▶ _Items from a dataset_
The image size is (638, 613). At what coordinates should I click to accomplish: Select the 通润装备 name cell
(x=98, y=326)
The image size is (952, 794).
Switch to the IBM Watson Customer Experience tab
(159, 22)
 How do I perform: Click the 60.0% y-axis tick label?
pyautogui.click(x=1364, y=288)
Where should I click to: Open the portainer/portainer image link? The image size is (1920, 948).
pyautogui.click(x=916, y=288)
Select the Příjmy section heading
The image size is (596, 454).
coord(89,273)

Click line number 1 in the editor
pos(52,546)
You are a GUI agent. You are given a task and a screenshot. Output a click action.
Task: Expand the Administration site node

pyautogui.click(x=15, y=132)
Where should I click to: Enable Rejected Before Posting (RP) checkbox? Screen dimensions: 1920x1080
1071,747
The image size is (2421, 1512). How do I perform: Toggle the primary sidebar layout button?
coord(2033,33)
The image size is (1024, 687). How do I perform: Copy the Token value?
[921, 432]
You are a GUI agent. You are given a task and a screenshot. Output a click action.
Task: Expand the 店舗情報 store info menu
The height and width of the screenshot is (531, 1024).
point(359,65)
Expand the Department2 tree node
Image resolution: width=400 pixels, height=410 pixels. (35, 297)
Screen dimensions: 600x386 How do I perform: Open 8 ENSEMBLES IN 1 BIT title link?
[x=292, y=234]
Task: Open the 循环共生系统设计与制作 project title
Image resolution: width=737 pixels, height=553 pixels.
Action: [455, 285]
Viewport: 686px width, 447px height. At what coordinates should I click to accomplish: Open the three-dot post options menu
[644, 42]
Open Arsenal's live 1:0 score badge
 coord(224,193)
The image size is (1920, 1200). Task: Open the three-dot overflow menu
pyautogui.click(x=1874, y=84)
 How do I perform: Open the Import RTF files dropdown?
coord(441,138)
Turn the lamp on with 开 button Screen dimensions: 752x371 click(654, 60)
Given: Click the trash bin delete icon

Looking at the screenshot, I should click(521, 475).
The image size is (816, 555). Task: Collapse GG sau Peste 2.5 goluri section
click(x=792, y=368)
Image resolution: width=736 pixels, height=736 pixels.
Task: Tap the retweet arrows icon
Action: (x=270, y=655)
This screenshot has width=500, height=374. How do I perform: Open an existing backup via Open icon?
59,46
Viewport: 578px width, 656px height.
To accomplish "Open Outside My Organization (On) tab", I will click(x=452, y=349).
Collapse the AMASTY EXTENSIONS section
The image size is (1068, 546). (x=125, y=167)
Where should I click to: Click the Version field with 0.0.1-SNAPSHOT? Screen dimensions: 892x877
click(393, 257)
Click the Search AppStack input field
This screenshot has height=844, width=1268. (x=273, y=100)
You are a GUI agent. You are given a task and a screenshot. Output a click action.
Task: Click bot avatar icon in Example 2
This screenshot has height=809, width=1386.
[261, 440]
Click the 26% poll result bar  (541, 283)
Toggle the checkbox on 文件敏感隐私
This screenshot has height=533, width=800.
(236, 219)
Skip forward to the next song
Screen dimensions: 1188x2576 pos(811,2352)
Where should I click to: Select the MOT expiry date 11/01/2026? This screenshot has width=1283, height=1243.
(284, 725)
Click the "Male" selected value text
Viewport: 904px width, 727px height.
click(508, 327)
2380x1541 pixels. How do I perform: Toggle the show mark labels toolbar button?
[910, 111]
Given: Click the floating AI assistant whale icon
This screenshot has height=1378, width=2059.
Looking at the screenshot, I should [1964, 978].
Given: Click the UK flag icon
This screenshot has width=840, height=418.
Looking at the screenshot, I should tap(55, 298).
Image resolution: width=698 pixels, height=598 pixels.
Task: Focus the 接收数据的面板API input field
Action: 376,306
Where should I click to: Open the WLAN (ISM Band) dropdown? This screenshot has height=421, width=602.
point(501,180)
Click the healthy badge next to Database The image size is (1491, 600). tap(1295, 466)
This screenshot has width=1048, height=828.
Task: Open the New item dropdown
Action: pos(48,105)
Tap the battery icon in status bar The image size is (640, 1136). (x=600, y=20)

▶ _Stated task_
Lay out the listing as a Markdown table with the columns "Row" and "Line," numbering each row and omitting blank lines. Begin at the line that contains "Given: Click the UK flag icon" and continue through the end of the listing.

▶ _Response_
| Row | Line |
|---|---|
| 1 | Given: Click the UK flag icon |
| 2 | This screenshot has width=840, height=418. |
| 3 | Looking at the screenshot, I should tap(55, 298). |
| 4 | Image resolution: width=698 pixels, height=598 pixels. |
| 5 | Task: Focus the 接收数据的面板API input field |
| 6 | Action: 376,306 |
| 7 | Where should I click to: Open the WLAN (ISM Band) dropdown? This screenshot has height=421, width=602. |
| 8 | point(501,180) |
| 9 | Click the healthy badge next to Database The image size is (1491, 600). tap(1295, 466) |
| 10 | This screenshot has width=1048, height=828. |
| 11 | Task: Open the New item dropdown |
| 12 | Action: pos(48,105) |
| 13 | Tap the battery icon in status bar The image size is (640, 1136). (x=600, y=20) |